WHAT IS BEING ASKED —
In the entries below, find the line containing "Task: Open the Stroke menu". Write out that line and all lines after it, exactly, and nothing else.

AVAILABLE RECORDS —
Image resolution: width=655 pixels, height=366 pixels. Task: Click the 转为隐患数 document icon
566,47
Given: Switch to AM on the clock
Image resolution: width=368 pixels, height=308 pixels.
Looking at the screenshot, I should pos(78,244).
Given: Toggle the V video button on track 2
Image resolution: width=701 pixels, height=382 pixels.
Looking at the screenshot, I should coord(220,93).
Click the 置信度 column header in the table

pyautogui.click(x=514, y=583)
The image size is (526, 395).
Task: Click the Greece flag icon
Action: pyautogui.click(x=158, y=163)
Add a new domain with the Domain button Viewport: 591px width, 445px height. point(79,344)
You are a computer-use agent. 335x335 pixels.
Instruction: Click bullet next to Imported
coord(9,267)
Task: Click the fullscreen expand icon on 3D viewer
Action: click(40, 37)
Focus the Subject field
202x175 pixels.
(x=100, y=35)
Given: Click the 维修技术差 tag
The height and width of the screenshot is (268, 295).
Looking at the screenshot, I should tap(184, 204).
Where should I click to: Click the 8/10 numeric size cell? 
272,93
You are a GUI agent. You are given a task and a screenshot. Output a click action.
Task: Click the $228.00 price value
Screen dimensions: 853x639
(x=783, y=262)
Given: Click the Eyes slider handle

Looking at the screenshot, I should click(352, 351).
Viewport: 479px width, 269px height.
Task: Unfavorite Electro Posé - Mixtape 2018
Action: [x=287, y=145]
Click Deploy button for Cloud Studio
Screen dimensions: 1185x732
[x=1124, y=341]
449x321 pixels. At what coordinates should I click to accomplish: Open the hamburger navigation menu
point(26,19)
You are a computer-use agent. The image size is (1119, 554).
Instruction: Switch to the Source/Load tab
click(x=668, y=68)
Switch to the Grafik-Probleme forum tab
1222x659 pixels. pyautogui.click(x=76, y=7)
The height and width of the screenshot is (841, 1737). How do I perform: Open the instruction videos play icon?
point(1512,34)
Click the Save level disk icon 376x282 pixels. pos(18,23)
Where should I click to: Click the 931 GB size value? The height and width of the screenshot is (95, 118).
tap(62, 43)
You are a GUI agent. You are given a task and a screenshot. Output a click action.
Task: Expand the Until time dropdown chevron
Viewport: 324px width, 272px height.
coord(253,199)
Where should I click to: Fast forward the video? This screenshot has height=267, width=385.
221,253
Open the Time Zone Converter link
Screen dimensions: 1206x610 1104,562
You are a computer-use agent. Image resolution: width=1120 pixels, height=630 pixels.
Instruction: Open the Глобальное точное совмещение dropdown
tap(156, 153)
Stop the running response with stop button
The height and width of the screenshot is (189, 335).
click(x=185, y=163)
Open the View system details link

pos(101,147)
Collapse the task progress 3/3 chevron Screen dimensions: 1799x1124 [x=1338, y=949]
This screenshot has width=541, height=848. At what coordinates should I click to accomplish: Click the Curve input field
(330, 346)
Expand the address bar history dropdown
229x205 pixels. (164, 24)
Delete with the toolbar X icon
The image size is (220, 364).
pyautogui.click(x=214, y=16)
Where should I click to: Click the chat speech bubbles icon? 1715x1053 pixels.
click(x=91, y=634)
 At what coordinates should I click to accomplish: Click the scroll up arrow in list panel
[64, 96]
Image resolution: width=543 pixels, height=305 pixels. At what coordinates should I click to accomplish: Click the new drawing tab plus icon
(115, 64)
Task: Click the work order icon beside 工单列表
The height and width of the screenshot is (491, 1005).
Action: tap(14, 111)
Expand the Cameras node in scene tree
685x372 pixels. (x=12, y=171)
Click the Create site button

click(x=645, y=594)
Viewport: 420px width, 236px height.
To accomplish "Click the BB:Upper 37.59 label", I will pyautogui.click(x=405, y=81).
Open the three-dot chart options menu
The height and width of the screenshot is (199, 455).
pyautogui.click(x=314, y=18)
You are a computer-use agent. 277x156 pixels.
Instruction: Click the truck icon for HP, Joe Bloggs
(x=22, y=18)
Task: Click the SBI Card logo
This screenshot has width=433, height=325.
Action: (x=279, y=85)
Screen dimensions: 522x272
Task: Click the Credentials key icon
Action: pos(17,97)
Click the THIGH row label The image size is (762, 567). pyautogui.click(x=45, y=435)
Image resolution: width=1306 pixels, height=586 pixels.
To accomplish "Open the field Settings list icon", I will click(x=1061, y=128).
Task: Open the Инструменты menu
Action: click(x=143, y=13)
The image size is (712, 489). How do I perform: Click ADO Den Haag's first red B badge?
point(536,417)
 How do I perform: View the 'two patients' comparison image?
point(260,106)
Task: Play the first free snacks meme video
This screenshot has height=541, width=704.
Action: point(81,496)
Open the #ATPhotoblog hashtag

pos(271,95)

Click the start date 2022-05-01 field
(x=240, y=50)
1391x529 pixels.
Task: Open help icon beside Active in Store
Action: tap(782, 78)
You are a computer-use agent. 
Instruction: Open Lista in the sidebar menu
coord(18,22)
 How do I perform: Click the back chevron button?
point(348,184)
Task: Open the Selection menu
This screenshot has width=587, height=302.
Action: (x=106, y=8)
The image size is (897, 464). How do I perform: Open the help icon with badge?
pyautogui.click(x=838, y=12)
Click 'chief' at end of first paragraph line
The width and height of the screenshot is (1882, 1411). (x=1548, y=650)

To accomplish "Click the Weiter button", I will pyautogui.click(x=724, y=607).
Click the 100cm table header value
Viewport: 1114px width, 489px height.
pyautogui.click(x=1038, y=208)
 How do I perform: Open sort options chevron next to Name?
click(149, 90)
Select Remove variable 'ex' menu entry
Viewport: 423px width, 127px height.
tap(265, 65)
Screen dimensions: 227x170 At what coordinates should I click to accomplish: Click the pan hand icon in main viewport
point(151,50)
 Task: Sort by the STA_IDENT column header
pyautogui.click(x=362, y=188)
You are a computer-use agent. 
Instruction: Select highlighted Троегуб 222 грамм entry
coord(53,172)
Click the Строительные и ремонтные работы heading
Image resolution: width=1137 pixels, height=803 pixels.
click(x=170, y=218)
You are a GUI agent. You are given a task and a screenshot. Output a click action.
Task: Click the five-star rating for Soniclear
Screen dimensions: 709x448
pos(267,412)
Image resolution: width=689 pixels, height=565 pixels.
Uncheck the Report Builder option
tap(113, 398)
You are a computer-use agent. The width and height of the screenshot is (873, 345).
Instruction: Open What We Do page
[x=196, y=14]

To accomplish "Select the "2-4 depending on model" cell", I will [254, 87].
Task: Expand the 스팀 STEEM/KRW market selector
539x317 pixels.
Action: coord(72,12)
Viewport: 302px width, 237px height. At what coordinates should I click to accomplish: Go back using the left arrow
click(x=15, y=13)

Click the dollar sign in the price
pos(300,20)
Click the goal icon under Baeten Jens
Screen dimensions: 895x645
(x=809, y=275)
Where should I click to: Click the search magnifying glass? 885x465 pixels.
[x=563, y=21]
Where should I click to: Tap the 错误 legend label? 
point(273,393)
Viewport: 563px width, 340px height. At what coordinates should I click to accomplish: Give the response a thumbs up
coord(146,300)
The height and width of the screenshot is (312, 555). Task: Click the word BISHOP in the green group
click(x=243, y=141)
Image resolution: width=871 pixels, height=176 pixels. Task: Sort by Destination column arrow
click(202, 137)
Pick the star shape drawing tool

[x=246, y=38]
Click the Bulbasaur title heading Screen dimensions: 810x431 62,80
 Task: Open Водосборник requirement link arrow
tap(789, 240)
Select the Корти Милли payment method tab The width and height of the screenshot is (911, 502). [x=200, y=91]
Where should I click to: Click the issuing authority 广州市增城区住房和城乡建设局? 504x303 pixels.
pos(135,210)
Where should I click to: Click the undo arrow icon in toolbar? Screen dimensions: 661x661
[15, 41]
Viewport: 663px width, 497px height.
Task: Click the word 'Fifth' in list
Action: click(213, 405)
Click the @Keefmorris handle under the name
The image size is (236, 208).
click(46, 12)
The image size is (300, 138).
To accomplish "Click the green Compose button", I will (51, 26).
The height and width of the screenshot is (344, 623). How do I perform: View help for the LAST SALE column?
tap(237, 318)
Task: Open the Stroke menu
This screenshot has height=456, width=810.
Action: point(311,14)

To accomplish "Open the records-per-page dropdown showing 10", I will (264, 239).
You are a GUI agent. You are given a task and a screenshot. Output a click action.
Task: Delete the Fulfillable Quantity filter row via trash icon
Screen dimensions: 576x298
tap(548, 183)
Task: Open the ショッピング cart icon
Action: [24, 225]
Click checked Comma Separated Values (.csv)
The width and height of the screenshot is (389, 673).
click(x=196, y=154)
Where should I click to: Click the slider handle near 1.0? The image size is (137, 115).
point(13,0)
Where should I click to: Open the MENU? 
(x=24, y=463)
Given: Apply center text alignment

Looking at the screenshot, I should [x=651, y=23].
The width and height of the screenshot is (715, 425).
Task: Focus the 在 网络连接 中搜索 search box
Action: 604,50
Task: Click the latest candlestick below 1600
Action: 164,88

RESULT —
Task: Open the Stroke menu
This screenshot has height=456, width=810.
Action: point(311,14)

To accomplish "Open the records-per-page dropdown showing 10", I will (264, 239).
You are a GUI agent. You are given a task and a screenshot. Output a click action.
Task: Delete the Fulfillable Quantity filter row via trash icon
Screen dimensions: 576x298
tap(548, 183)
Task: Open the ショッピング cart icon
Action: [24, 225]
Click checked Comma Separated Values (.csv)
The width and height of the screenshot is (389, 673).
click(x=196, y=154)
Where should I click to: Click the slider handle near 1.0? The image size is (137, 115).
point(13,0)
Where should I click to: Open the MENU? 
(x=24, y=463)
Given: Apply center text alignment

Looking at the screenshot, I should [x=651, y=23].
The width and height of the screenshot is (715, 425).
Task: Focus the 在 网络连接 中搜索 search box
Action: 604,50
Task: Click the latest candlestick below 1600
Action: 164,88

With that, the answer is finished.